Fig 6. Diosmin suppresses gastric caspase-3 and Cyt C and reinstates Bcl-2 in rats with ethanol-induced gastric injury.

(A) Caspase-3 activity. (B) Cytochrome C protein; Cyt C. (C) B cell lymphoma-2 protein; Bcl-2. Measurements were performed 1 h post ethanol instillation and DIO was administered for 1 week before ulcer induction. Data are expressed as mean ± SEM (n = 6–8) *Significant difference from control gp at p < 0.05, # Significant difference from ethanol gp at p < 0.05. DIO; diosmin, SUCR; sucralfate.

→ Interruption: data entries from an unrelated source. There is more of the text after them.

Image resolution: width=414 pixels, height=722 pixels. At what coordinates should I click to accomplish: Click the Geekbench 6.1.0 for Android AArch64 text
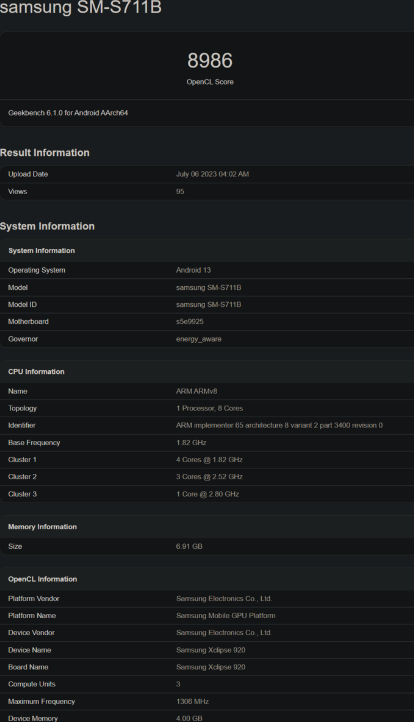coord(68,113)
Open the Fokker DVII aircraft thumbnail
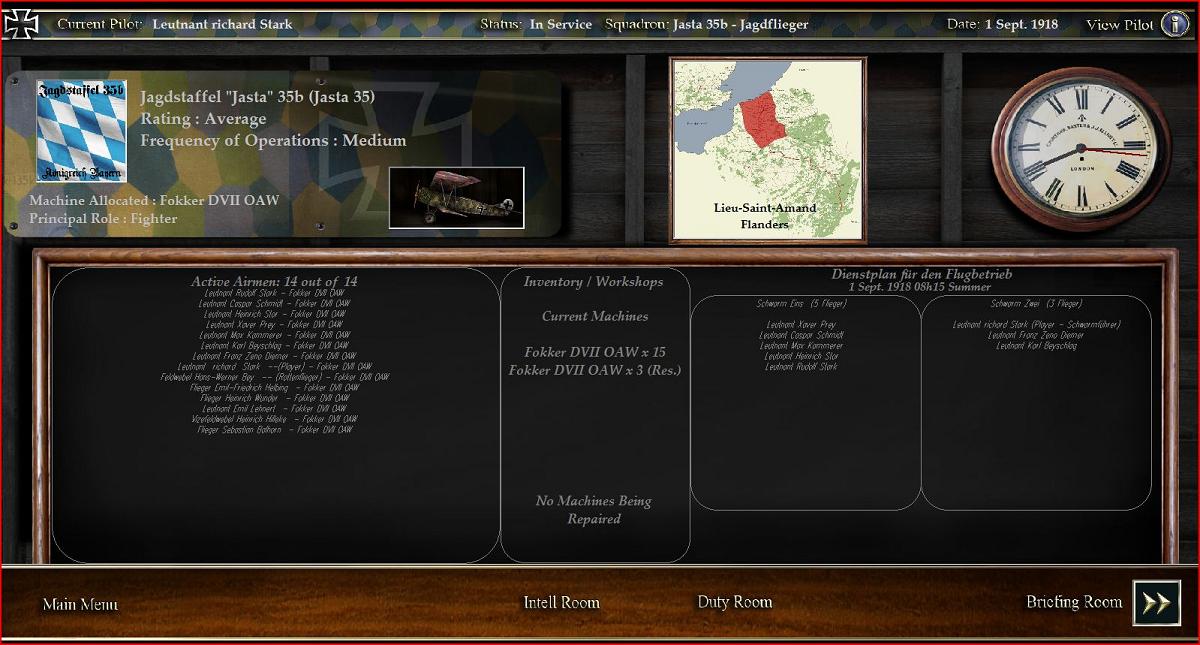Screen dimensions: 1200x645 point(457,198)
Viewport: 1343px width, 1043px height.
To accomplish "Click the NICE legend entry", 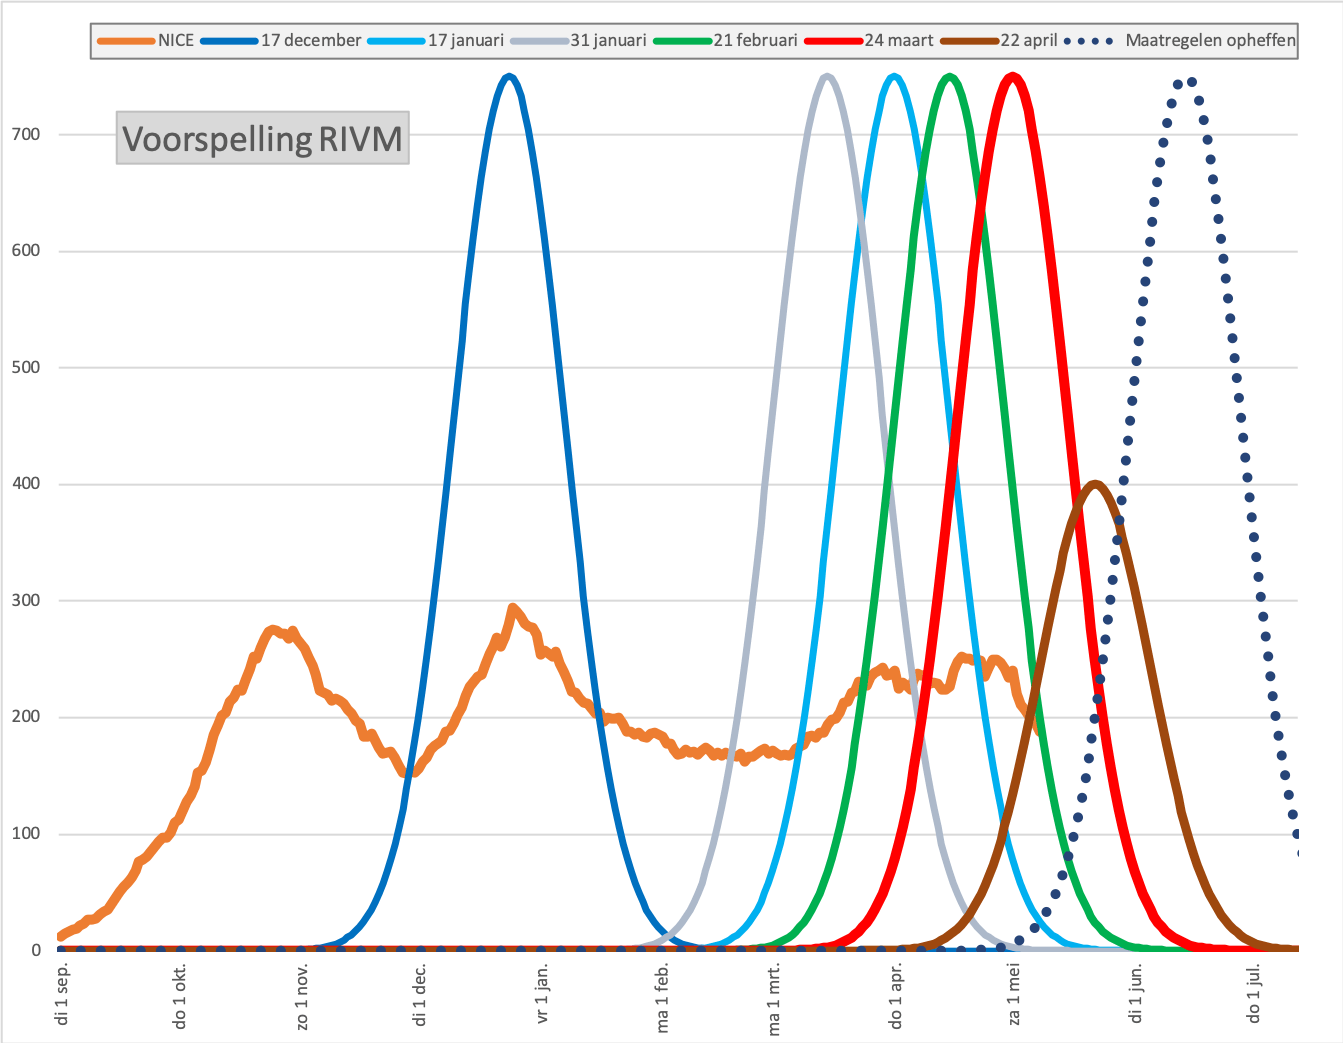I will (x=146, y=41).
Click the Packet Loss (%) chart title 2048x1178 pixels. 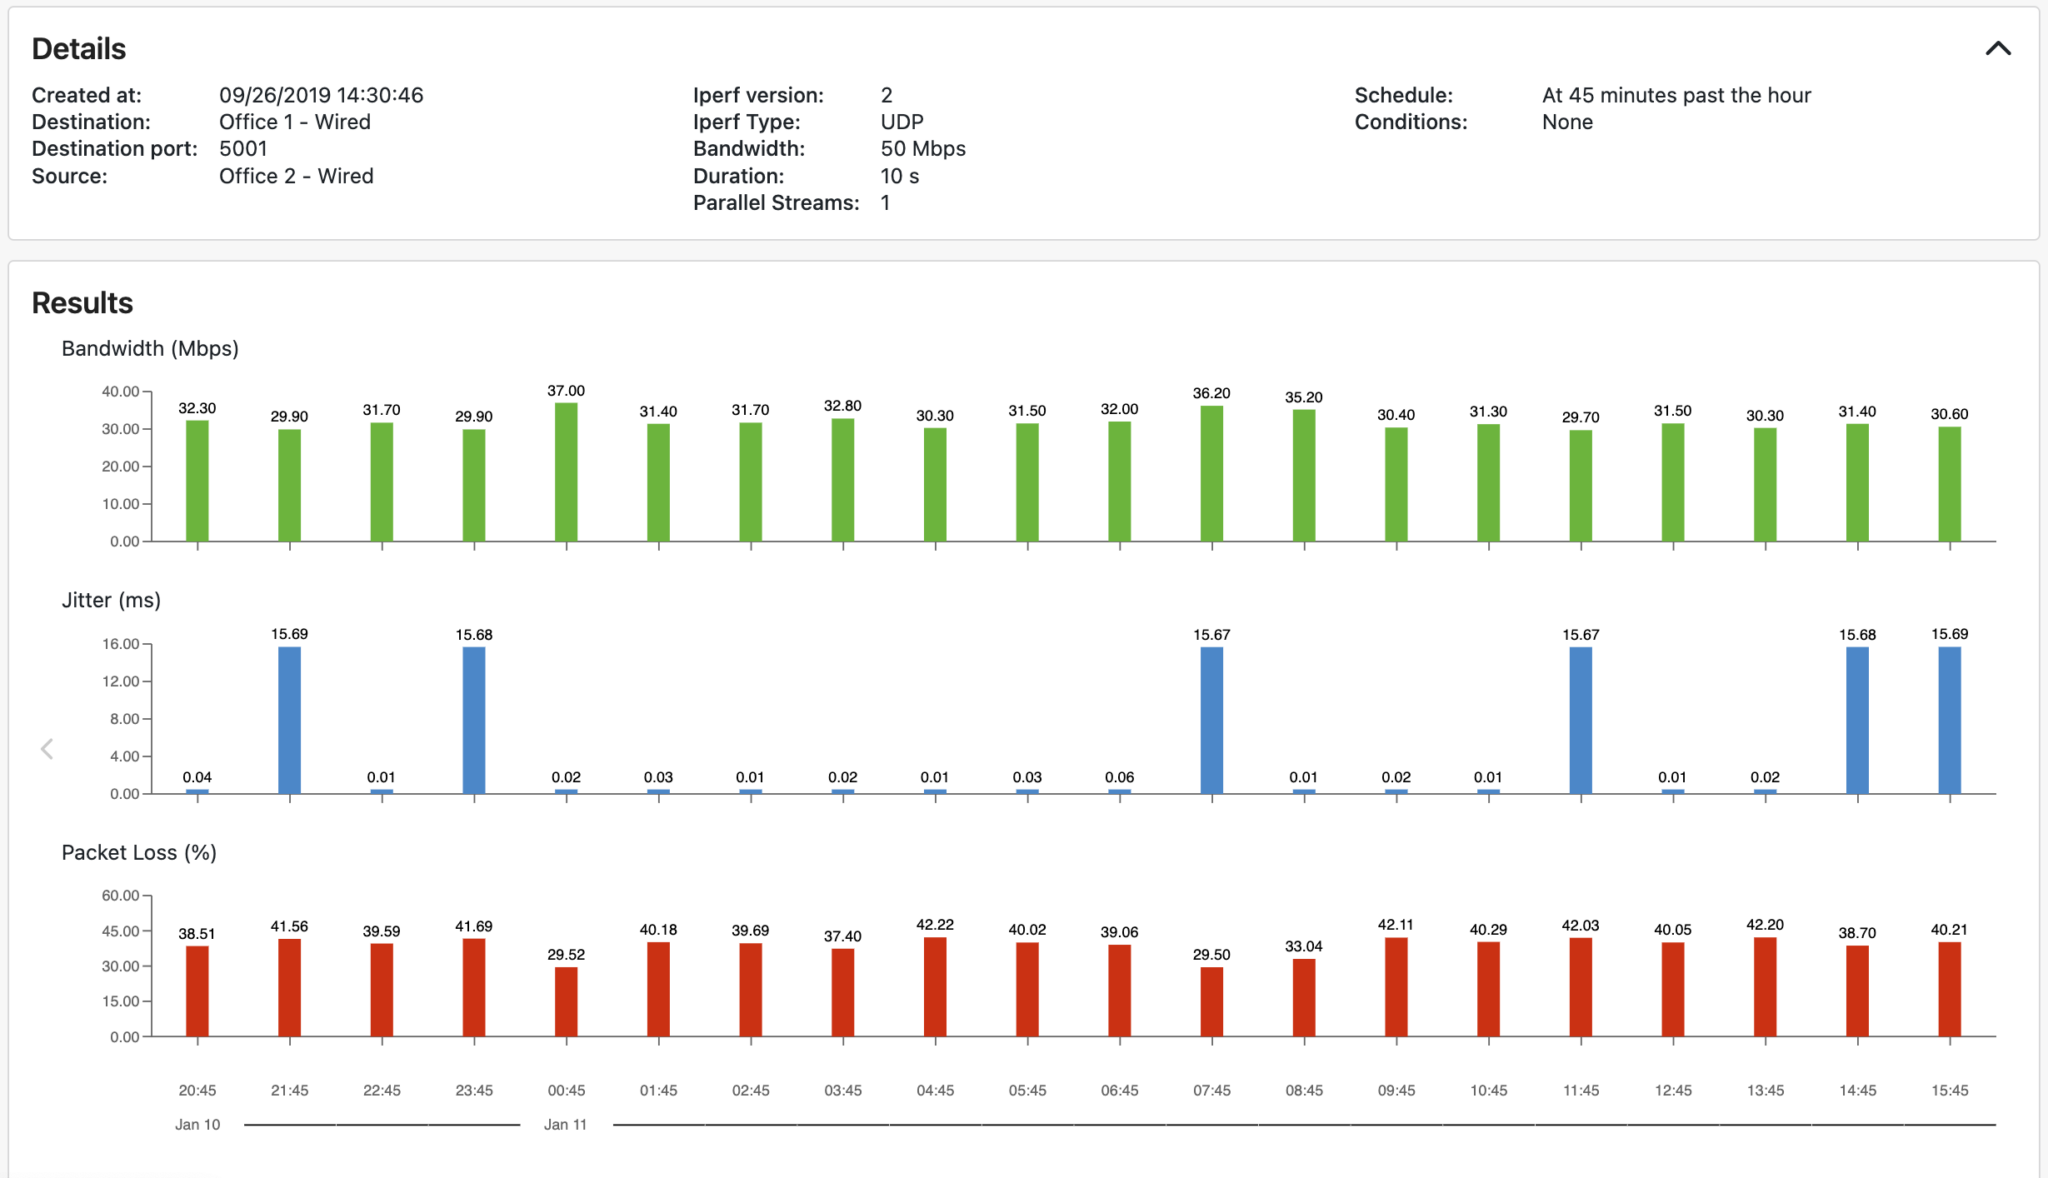click(x=138, y=852)
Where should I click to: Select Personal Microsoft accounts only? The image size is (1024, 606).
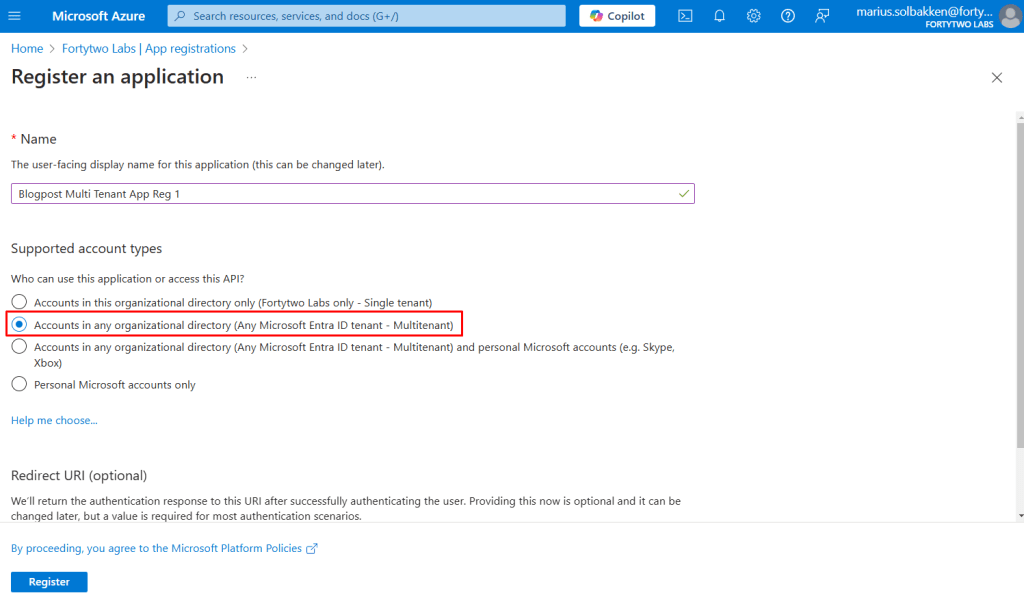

Fig 7. Diosmin boosts the gastroprotective PGE₂ and NO in rats with ethanol-induced gastric injury.

(A) Prostaglandin E₂; PGE₂. (B) Nitric oxide; NO. Measurements were performed 1 h post ethanol instillation and DIO was administered for 1 week before ulcer induction. Data are expressed as mean ± SEM (n = 6–8) *Significant difference from control gp at p < 0.05, # Significant difference from ethanol gp at p < 0.05. DIO; diosmin, SUCR; sucralfate.

Fig 8. Diagram depicting the ameliorative actions of diosmin in ethanol-induced gastric injury.